The EU is now close to finalizing a new data-sharing agreement with the US to replace the Privacy Shield.
A new framework for transatlantic data transfer and storage has been agreed in principle by EU and US leaders, potentially ending a long debate on how companies can move data between these jurisdictions.
Commission President Ursula von der Leyen tweeted today (March 25) that a “deal in principle” has been reached for data flows with the US after talks with President Joe Biden, who is on an official visit to Brussels this week.

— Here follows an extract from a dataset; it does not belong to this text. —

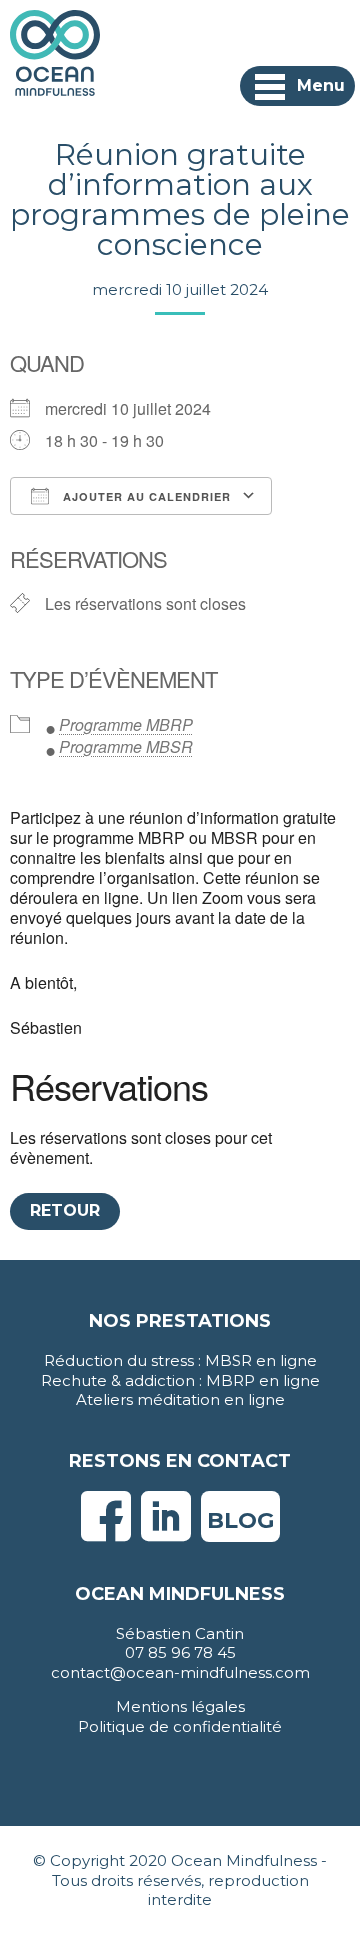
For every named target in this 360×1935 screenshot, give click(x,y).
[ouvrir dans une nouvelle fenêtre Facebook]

The new deal, a draft of which has not yet been released, will “enable predictable and reliable data flows between the EU and the US, balancing security, the right to privacy and data protection,” said von der Leyen.
It’s not the first time a deal has been struck about data sharing and storage. Privacy Shield, a data privacy tool that enabled the transfer of European data to US companies, was quashed in 2020 by the European Court of Justice (ECJ) in the Schrems II case.
Privacy Shield was an attempt to improve a previous agreement, Safe Harbor, which was dismantled after complaints from Austrian privacy lawyer Max Schrems.
The Schrems II case said that transfers of personal data from the EU can only take place if there is an adequate level of protection. The EU does not consider data protection in the US adequate, so data transfers can only take place through mechanisms such as the standard contractual clauses used by companies including Google and Facebook.
Meta threatened to take Facebook and Instagram off the European market last month if new regulations surrounding EU-US data transfers fail to materialize soon after the Irish Data Protection Commission proposed that the company use standard contractual clauses regarding European user data. comply with the GDPR.
While still waiting for the full text, Schrems has expressed disappointment at today’s announcement. A response to his campaign website, NYOB, leads with an image of a pig wearing lipstick and calls the new deal “Privacy Shield 2.0.”
Looks like we’re doing another one #PrivacyShield especially in one respect: politics over law and fundamental rights.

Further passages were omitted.